━━ EXTRACTED RECORDS
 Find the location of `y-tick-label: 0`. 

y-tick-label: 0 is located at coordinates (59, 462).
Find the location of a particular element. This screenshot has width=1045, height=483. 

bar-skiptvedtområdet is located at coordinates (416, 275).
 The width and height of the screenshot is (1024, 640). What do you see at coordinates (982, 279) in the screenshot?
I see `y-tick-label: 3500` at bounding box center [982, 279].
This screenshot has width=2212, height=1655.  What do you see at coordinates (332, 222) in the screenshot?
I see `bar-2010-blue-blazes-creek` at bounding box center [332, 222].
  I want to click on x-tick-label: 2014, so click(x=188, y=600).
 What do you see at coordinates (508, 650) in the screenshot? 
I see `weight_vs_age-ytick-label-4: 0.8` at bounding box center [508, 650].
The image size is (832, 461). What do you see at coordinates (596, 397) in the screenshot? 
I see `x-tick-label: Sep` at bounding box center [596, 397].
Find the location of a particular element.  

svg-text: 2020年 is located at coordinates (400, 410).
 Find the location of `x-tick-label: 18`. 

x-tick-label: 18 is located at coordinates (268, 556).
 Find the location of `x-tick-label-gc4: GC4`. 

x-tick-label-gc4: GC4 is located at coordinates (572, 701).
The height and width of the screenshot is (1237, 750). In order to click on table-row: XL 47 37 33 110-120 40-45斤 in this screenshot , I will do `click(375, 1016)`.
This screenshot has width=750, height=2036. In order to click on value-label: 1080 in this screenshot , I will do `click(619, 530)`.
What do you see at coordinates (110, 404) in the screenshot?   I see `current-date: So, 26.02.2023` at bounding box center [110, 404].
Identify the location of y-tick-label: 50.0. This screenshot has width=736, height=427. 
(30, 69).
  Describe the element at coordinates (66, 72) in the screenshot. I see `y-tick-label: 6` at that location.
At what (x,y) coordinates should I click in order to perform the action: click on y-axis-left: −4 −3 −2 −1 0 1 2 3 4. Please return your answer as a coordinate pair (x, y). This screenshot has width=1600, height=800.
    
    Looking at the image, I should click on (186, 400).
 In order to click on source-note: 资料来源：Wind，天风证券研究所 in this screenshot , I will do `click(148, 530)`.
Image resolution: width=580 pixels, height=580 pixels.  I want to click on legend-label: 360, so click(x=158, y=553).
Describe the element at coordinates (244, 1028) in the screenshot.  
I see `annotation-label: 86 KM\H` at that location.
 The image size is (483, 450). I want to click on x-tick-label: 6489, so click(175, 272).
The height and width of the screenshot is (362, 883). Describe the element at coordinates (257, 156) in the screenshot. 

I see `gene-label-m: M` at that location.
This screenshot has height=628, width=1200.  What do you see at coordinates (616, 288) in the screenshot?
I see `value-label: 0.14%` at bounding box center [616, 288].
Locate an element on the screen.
━━━━
Rewrite the lines above, putting "Locate" wherever "Find the location of" appears and leaving everything else the same.

TASK SOLUTION:
 Locate `y-tick-label: 0`. 

y-tick-label: 0 is located at coordinates (59, 462).
Locate a particular element. This screenshot has width=1045, height=483. 

bar-skiptvedtområdet is located at coordinates (416, 275).
 The width and height of the screenshot is (1024, 640). What do you see at coordinates (982, 279) in the screenshot?
I see `y-tick-label: 3500` at bounding box center [982, 279].
This screenshot has width=2212, height=1655.  What do you see at coordinates (332, 222) in the screenshot?
I see `bar-2010-blue-blazes-creek` at bounding box center [332, 222].
  I want to click on x-tick-label: 2014, so click(x=188, y=600).
 What do you see at coordinates (508, 650) in the screenshot? 
I see `weight_vs_age-ytick-label-4: 0.8` at bounding box center [508, 650].
The image size is (832, 461). What do you see at coordinates (596, 397) in the screenshot? 
I see `x-tick-label: Sep` at bounding box center [596, 397].
Locate a particular element.  

svg-text: 2020年 is located at coordinates (400, 410).
 Locate `x-tick-label: 18`. 

x-tick-label: 18 is located at coordinates (268, 556).
 Locate `x-tick-label-gc4: GC4`. 

x-tick-label-gc4: GC4 is located at coordinates (572, 701).
The height and width of the screenshot is (1237, 750). In order to click on table-row: XL 47 37 33 110-120 40-45斤 in this screenshot , I will do `click(375, 1016)`.
This screenshot has width=750, height=2036. In order to click on value-label: 1080 in this screenshot , I will do `click(619, 530)`.
What do you see at coordinates (110, 404) in the screenshot?   I see `current-date: So, 26.02.2023` at bounding box center [110, 404].
Identify the location of y-tick-label: 50.0. This screenshot has width=736, height=427. 
(30, 69).
  Describe the element at coordinates (66, 72) in the screenshot. I see `y-tick-label: 6` at that location.
At what (x,y) coordinates should I click in order to perform the action: click on y-axis-left: −4 −3 −2 −1 0 1 2 3 4. Please return your answer as a coordinate pair (x, y). This screenshot has width=1600, height=800.
    
    Looking at the image, I should click on (186, 400).
 In order to click on source-note: 资料来源：Wind，天风证券研究所 in this screenshot , I will do `click(148, 530)`.
Image resolution: width=580 pixels, height=580 pixels.  I want to click on legend-label: 360, so click(x=158, y=553).
Describe the element at coordinates (244, 1028) in the screenshot.  
I see `annotation-label: 86 KM\H` at that location.
 The image size is (483, 450). I want to click on x-tick-label: 6489, so click(175, 272).
The height and width of the screenshot is (362, 883). Describe the element at coordinates (257, 156) in the screenshot. 

I see `gene-label-m: M` at that location.
This screenshot has height=628, width=1200.  What do you see at coordinates (616, 288) in the screenshot?
I see `value-label: 0.14%` at bounding box center [616, 288].
Locate an element on the screen.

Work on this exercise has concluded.